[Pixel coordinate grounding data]
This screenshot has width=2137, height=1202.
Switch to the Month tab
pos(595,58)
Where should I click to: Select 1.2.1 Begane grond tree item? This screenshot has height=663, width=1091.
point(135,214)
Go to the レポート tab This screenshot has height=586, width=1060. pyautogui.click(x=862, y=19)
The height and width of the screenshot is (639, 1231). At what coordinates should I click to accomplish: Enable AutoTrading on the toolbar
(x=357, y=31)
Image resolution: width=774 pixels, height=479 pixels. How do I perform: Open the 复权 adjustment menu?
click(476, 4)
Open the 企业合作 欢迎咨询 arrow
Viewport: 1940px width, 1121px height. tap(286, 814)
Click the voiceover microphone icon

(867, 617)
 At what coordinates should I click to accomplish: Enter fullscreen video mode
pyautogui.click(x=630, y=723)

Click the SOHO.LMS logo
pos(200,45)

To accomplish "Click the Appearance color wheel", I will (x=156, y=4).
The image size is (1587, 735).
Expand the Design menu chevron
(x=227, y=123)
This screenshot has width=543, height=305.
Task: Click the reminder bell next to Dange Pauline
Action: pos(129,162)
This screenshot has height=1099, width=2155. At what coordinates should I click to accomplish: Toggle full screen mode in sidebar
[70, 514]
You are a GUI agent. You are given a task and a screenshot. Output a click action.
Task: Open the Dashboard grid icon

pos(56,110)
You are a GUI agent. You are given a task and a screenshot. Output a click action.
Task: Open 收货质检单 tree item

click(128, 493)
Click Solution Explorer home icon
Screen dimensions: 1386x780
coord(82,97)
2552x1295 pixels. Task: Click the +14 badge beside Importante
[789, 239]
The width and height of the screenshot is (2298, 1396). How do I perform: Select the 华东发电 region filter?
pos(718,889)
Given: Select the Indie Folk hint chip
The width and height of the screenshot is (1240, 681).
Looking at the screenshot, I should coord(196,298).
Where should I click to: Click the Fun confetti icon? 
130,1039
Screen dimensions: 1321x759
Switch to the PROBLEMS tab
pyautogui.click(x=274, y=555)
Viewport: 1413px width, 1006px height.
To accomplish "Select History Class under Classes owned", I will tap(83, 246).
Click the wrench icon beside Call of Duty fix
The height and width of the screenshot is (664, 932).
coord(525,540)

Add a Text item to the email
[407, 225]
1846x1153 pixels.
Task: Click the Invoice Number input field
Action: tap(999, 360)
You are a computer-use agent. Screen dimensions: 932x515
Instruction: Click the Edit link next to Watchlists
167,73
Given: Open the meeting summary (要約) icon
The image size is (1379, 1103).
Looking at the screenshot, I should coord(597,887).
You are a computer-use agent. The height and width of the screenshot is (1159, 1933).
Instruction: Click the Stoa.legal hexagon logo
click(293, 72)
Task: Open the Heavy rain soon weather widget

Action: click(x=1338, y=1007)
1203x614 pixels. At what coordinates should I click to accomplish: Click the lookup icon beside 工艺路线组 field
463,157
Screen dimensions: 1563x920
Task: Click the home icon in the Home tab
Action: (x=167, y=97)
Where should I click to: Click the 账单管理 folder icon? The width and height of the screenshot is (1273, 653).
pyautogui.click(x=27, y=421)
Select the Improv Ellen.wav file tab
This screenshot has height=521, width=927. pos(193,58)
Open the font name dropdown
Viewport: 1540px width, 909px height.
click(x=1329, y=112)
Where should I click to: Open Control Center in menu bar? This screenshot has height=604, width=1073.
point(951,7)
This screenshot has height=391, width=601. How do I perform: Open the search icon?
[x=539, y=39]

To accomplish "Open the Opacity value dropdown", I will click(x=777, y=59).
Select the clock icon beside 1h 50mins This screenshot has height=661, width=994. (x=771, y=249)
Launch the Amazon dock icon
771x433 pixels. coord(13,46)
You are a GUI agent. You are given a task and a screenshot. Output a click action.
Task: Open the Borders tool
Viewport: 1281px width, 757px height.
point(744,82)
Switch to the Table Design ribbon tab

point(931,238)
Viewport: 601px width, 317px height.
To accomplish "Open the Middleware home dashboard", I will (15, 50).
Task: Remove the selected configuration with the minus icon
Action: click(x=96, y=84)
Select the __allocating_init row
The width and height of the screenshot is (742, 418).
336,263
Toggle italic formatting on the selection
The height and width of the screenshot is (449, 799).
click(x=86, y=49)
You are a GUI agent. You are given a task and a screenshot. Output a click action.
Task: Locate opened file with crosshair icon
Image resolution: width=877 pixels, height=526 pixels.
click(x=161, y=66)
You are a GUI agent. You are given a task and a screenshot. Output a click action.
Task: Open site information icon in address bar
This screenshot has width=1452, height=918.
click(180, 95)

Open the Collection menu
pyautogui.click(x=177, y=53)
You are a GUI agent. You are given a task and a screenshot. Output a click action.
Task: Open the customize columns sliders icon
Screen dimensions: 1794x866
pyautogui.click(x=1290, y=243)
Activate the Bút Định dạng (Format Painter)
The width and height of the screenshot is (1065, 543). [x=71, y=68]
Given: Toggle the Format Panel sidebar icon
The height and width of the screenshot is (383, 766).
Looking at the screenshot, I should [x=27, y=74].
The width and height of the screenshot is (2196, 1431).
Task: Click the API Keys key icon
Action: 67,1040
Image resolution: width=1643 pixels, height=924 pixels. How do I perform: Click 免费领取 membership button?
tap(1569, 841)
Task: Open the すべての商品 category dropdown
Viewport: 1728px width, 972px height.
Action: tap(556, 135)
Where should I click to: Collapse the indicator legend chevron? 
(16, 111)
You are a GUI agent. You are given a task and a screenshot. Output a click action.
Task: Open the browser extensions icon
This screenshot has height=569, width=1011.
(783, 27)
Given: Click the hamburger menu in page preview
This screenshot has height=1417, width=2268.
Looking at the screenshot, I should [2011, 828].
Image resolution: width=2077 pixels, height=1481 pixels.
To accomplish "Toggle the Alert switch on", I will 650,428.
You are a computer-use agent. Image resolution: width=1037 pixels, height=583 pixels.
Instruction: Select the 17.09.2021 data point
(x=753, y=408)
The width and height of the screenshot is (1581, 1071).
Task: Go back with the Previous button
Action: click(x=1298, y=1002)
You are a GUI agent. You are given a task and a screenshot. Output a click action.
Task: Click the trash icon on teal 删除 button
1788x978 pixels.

Task instructions
Among the lines above, which hold the word "computer"? Report each one.

Response to this task
You are a computer-use agent. Screen dimensions: 932x515
You are a computer-use agent. The height and width of the screenshot is (1159, 1933).
You are a computer-use agent. Image resolution: width=1037 pixels, height=583 pixels.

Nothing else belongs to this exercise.